_ЗАДАНИЯ_:
1. Перепишите дословно фрагмент текста о Париже в картинах Оскара Рабина от «Это не парадный» до «по-своему, новый смысл.».
2. Продолжите текст о Париже и Нью-Йорке в живописи Оскара Рабина с того места, где он заканчивается.

_ИСХОДНЫЙ ТЕКСТ_:

※

Это не парадный Париж, не Париж, приводящий в восторг туристов, и не рабочие предместья; это Париж монмартрских, расходящихся вкривь и вкось, вверх и вниз, улиц. Париж упирающихся в небо рыжих и красных крыш, Париж вздыбленных мостов, по которым то и дело с грохотом проносятся поезда метро, в общем, это обыденный Париж, написанный с любовью, а иногда и с добродушной иронией, написанный по-своему, в неоэкспрессионистской манере и, конечно, с какими-то предметами, вынесенными по-рабиновски на передний план: тут и бутылка вина, и столь любимый французами сыр, скрипка и стофранковая банкнота, герб (три лошади) мясной лавки, и много чего другого, что отыскал для себя в Париже Рабин, отыскал и почувствовал и придал этим обыденным предметам, опять же по-своему, новый смысл.
Нужно сказать, что очень помог Оскару Рабину в раскрытии образа Парижа, свободной интерпретации его... Нью-Йорк, где художник побывал осенью 1984 года в связи с проходившей в Музее современного русского искусства в Джерси-Сити его персональной ретроспективной выставкой. Я, да и не я один, давно говорили Рабину, что Нью-Йорк — его город, что ему наверняка захочется писать этот огромный, контрастный, динамичный, полный экспрессии, разнообразный мир. Но даже я не ожидал, что желание работать, писать, придет к Рабину сразу, чуть ли не в первый же день его приезда сюда. До открытия выставки он успел написать два холста, которые были на ней представлены, и я помню, как художник Владимир Григорович мне сказал: «Эти картины Рабина более раскованы, чем парижские, в них больше российского неистового Рабина». И сам Оскар Рабин впоследствии признался: «Нью-Йорк оказался мне очень близок, и главное, он раскрепостил меня, позволил свободнее писать и Париж».

※

_ЗАПИСИ_:
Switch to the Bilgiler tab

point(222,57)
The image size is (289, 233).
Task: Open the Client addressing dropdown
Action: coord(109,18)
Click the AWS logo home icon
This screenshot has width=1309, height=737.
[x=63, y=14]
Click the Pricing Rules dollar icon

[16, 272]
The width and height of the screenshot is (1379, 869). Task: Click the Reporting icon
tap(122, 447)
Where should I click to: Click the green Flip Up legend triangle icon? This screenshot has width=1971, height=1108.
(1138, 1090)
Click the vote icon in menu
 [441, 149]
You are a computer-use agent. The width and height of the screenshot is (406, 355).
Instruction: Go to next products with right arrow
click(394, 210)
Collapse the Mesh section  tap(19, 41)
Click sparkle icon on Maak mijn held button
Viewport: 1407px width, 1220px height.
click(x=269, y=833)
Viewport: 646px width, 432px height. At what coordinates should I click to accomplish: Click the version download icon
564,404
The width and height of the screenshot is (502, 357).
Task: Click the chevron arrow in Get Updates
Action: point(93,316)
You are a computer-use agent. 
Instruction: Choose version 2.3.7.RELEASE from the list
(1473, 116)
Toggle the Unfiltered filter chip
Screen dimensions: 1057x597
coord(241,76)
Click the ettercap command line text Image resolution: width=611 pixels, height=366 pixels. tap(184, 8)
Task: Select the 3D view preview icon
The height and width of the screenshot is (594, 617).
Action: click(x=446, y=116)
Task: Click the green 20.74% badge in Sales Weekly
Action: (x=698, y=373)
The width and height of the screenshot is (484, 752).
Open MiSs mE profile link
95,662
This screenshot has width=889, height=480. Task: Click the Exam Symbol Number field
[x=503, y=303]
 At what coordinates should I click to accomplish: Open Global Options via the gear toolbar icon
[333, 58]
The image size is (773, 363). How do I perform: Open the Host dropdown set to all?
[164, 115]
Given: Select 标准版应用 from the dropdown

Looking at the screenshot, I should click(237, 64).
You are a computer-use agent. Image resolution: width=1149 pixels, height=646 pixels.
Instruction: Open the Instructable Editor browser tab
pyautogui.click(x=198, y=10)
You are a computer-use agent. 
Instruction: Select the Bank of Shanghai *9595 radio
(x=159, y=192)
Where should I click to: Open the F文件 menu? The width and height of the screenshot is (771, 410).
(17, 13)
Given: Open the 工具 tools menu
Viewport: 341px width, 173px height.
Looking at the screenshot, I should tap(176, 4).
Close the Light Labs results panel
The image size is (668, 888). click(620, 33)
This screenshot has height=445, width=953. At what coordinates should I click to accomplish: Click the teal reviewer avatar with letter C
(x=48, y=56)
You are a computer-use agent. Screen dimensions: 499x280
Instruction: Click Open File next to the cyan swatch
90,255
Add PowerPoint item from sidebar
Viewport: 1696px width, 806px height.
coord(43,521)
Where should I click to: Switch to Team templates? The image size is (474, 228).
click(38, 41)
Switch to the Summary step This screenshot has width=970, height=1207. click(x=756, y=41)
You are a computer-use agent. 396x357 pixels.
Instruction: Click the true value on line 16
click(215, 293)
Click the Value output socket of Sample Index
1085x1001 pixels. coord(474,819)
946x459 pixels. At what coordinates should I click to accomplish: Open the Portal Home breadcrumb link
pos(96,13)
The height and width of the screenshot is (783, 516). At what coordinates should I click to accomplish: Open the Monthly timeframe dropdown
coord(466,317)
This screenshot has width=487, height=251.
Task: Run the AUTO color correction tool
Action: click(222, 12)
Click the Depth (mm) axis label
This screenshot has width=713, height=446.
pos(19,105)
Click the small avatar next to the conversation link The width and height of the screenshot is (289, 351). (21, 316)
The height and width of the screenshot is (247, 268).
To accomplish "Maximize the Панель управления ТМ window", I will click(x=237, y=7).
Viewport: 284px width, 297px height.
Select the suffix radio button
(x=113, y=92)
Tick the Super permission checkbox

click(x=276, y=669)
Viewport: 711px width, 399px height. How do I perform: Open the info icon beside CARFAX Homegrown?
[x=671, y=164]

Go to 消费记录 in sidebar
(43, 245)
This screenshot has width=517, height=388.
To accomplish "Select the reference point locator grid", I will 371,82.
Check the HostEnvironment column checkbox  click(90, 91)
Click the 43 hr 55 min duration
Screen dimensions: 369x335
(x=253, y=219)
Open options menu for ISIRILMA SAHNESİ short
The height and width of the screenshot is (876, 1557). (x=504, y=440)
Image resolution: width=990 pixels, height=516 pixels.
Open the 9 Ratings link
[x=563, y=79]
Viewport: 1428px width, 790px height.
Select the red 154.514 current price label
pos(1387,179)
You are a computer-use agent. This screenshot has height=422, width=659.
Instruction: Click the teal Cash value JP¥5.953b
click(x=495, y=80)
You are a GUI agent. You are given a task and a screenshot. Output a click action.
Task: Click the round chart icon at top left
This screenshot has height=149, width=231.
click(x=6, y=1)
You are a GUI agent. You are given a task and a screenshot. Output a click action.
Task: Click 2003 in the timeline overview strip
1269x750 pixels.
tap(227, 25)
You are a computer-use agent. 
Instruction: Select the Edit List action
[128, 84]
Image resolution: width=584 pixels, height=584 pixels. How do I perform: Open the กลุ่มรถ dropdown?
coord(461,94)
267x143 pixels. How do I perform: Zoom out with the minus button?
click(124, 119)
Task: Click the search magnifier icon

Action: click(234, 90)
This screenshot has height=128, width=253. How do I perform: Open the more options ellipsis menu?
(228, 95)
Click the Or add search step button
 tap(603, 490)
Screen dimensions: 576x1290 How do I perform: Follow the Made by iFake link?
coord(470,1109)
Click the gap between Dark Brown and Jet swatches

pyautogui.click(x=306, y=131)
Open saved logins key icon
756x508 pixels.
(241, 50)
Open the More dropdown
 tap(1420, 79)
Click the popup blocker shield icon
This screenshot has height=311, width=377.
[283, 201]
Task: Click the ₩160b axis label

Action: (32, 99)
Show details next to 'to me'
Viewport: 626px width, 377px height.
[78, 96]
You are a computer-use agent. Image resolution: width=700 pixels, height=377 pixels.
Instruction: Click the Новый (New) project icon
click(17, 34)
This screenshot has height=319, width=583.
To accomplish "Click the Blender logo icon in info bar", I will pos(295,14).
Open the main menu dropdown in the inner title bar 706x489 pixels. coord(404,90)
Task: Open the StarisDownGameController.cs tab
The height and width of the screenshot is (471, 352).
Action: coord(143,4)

※

_ОТВЕТЫ_:
1.
Это не парадный Париж, не Париж, приводящий в восторг туристов, и не рабочие предместья; это Париж монмартрских, расходящихся вкривь и вкось, вверх и вниз, улиц. Париж упирающихся в небо рыжих и красных крыш, Париж вздыбленных мостов, по которым то и дело с грохотом проносятся поезда метро, в общем, это обыденный Париж, написанный с любовью, а иногда и с добродушной иронией, написанный по-своему, в неоэкспрессионистской манере и, конечно, с какими-то предметами, вынесенными по-рабиновски на передний план: тут и бутылка вина, и столь любимый французами сыр, скрипка и стофранковая банкнота, герб (три лошади) мясной лавки, и много чего другого, что отыскал для себя в Париже Рабин, отыскал и почувствовал и придал этим обыденным предметам, опять же по-своему, новый смысл.

2.
В последних картинах Рабина его Париж стал еще более выразительным, еще более интенсивным по цветовой гамме, и вновь на некоторых полотнах появились персонажи, то есть и в выборе символов художник почувствовал себя свободнее.
А теперь, когда найден, открыт, понят, почувствован Париж, когда он пишется, как свой, как родной город, время от времени на холстах Оскара Рабина появляется Россия, обычно деревенские пейзажи, написанные в мягких тонах, словно пастелью, Россия не та, официальная, государственная, которая отринула его от себя, а Россия-земля, Россия-мать, память о которой живет в сердце художника.
Французский искусствовед Николь Ламот писала в парижском журнале «L'Amateur d'Art»: «Искусство Рабина не может оставить равнодушным, ибо несет в себе не только мощный эмоциональный заряд, но и чувственно-яркую остроту восприятия... В его отлично сконструированных композициях свет нередко появляется откуда-то из-за горизонта, что придает изображению почти мистический, исполненный драматизма характер. В целом исполнительная манера этого художника ближе всего к экспрессионистической, однако никаким влияниям его живопись никогда не подвергалась. Она очень своеобразна и какими-то невидимыми нитями связана с Россией. Некоторые полотна Рабина освещены удивительной поэзией. Такова чудесная композиция «Монмартр», выполненная в сероватом колорите с грустными домами и потрескавшимися стенами, излучающими теплый, печальный свет. Художник сумел уловить и передать на полотне очарование этого старинного парижского квартала. И такой он, Рабин, во всем — сильный, притягательный и необычный».
Из книги: Александр Глезер "Русские художники на Западе"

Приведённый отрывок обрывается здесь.